229. L'Équipe chargée de l'évaluation, s'appuyant sur les observations précédentes concernant l'assouplissement de la conception des initiatives PSSA, se déclare d'avis qu'il serait souhaitable de faire précéder la conception elle-même par une ou deux activités, à savoir:

    1. si le PSSA existe déjà dans le pays, faire procéder à une évaluation indépendante détaillée, afin non seulement d'en préciser l'impact mais également d'émettre des suggestions/propositions pour l'avenir;
    2. lors du lancement du PSSA dans le pays, monter une mission exploratoire, laquelle, sans prendre d'engagement ferme à propos de l'avenir, explorerait de façon officieuse les avantages et les inconvénients d'un projet PSSA dans le pays, sur la base des considérations émises précédemment. En cas de pronostic favorable, l'étape suivante consisterait à élaborer un concept formalisé de mission ; celle-ci serait destinée à demeurer, dans toute la mesure possible, sous la responsabilité du pays hôte et serait composée de ressortissants nationaux, d'une représentation FAO et, le cas échéant, d'une représentation des donateurs.

230. Il conviendra d'élaborer à l'avance et de mettre en œuvre par étapes une stratégie de sortie pour la FAO, lorsque, la période de mise en œuvre achevée, il lui appartient de transmettre la responsabilité du projet. Nous recommandons, à cette fin, l'application d'une approche participative durant la phase de conception, et de la transformer en approche participative dynamique soumise à révision périodique afin d'en faciliter le suivi et l'évaluation relativement aux objectifs, aux indicateurs, aux moyens de vérification/mesure et aux hypothèses/prévisions/risques associés au projet. Le dernier élément est d'une importance particulière, du fait de sa corrélation avec le contexte d'élaboration des politiques et de la passerelle qu'il constitue avec l'analyse de contraintes.

231. Enfin, il conviendra d'élaborer quatre stratégies complémentaires, à savoir:

    1. intensifier les efforts consacrés à la cartographie de la sécurité alimentaire (SICIAV), de manière à faciliter l'identification des régions exposées à l'insécurité alimentaire;
    2. introduire des mécanismes systématiques, simples et efficaces permettant d'améliorer la gestion aux différents niveaux et l'évaluation indépendante au niveau du projet, et à collecter et à diffuser auprès des organismes nationaux et des partenaires les expériences et les enseignements découlant de la mise en œuvre du PSSA et des mesures propres à améliorer les initiatives extérieures tout en renforçant la crédibilité de la FAO;
    3. aider les pays à organiser des programmes de formation et de renforcement des capacités en vue de la planification et de la formulation des projets;
    4. après avoir évalué les besoins réels de chaque pays sous l'angle du niveau d'expertise requis (faible, moyen ou élevé) et avoir harmonisé ces besoins avec les ressources techniques et humaines disponibles dans les autres pays de la Coopération Sud-Sud, mettre en œuvre des programmes d'écoles pratiques d'agriculture faisant appel à un nombre restreint de coopérants munis de qualifications linguistiques suffisantes, afin qu'ils puissent donner une formation pratique aux experts et techniciens locaux et en assurer l'encadrement.

 

_________________________________

 

6 Même si le nombre de personnes relativement pauvres peut être assez élevé dans les régions à fort potentiel, le type de stratégie sélectionnée par le PSSA, à savoir l'amélioration de la productivité agricole, risque de ne profiter que de façon indirecte aux ménages concernés, par la création de perspectives d'emplois saisonniers intéressant les nombreux travailleurs sans terre.

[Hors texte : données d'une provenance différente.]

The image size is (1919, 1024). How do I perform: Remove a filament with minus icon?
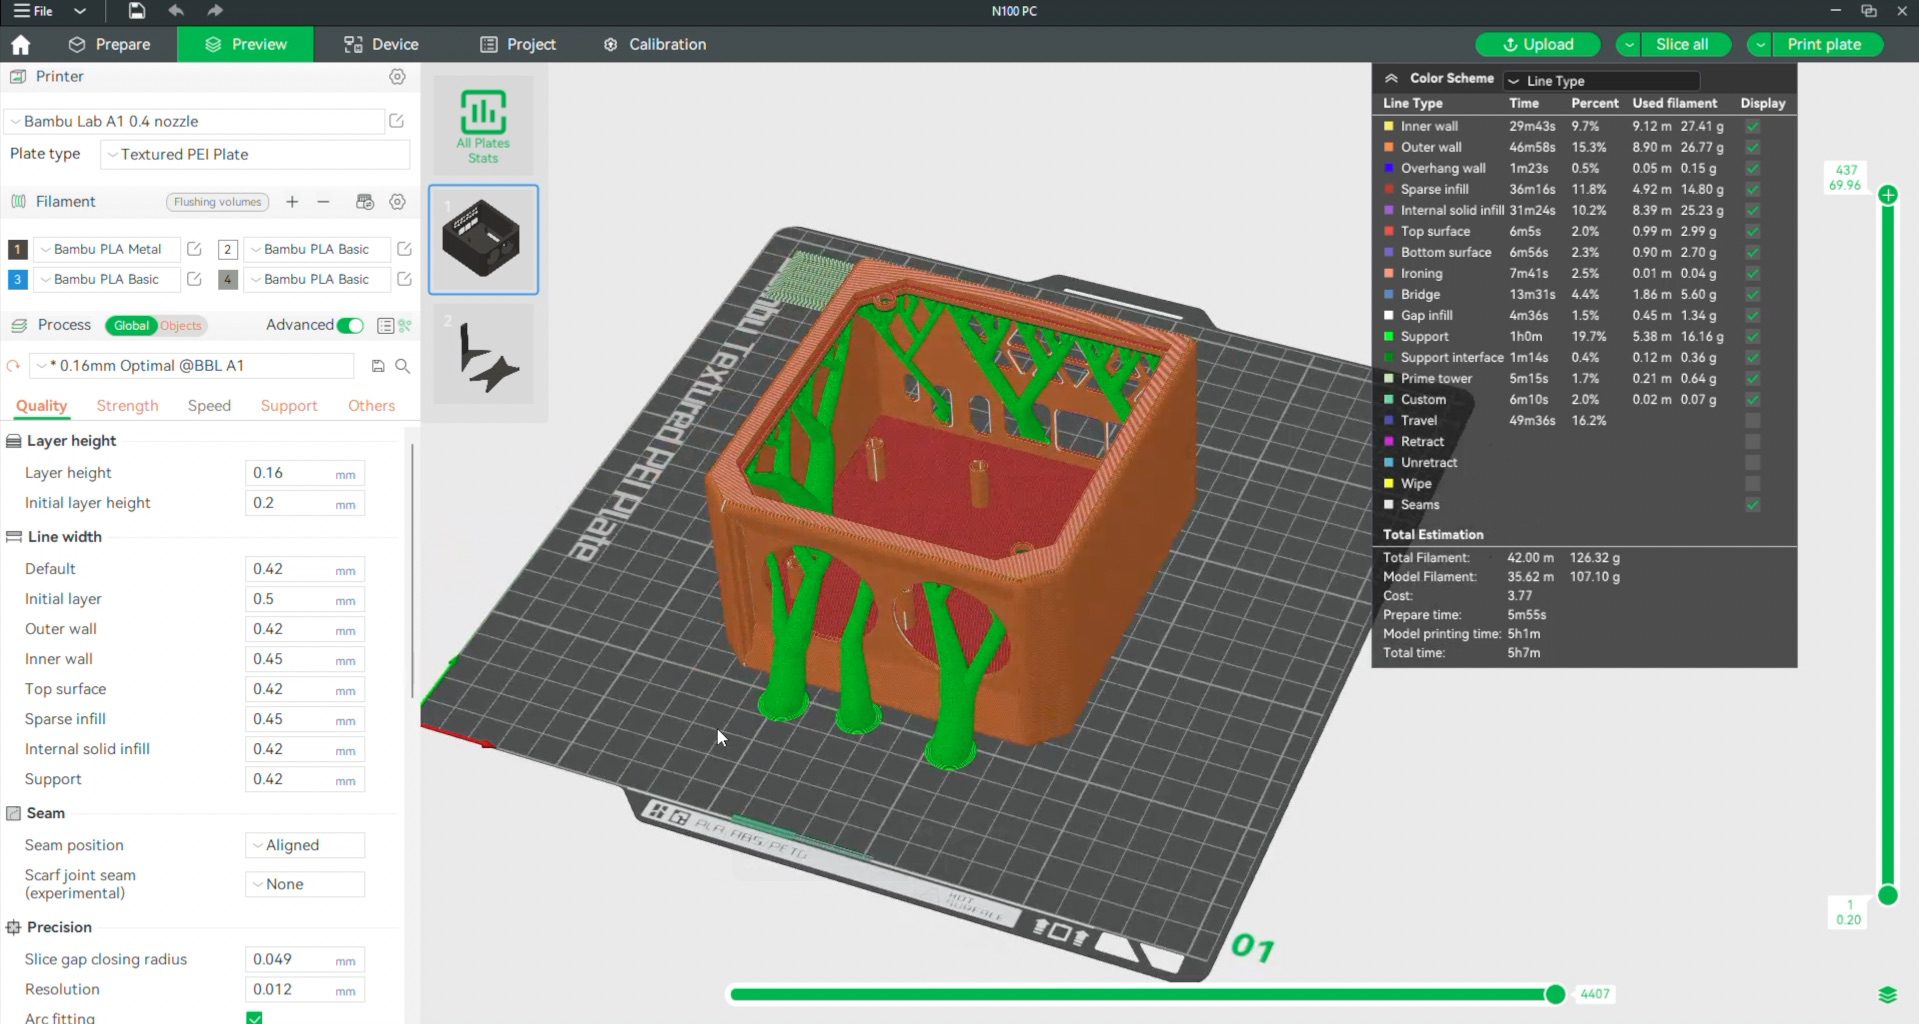pyautogui.click(x=323, y=202)
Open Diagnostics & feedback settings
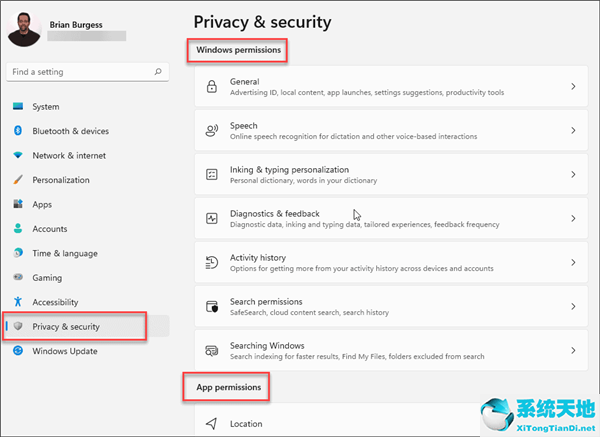The height and width of the screenshot is (437, 600). pos(275,214)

S'il est vrai que certains types d'activités de diversification sont de nature à fournir des avantages directs, il est probable que les stratégies les plus utiles, dans l'optique de ces ménages, ne sont pas du ressort des activités spécifiques du PSSA – comme la création d'emplois non agricoles.

7 Rappelons que ces données ne couvrent pas tous les pays; en outre, elles ne sont pas aussi fiables que celles ayant trait aux PFRDV, lesquelles font davantage autorité.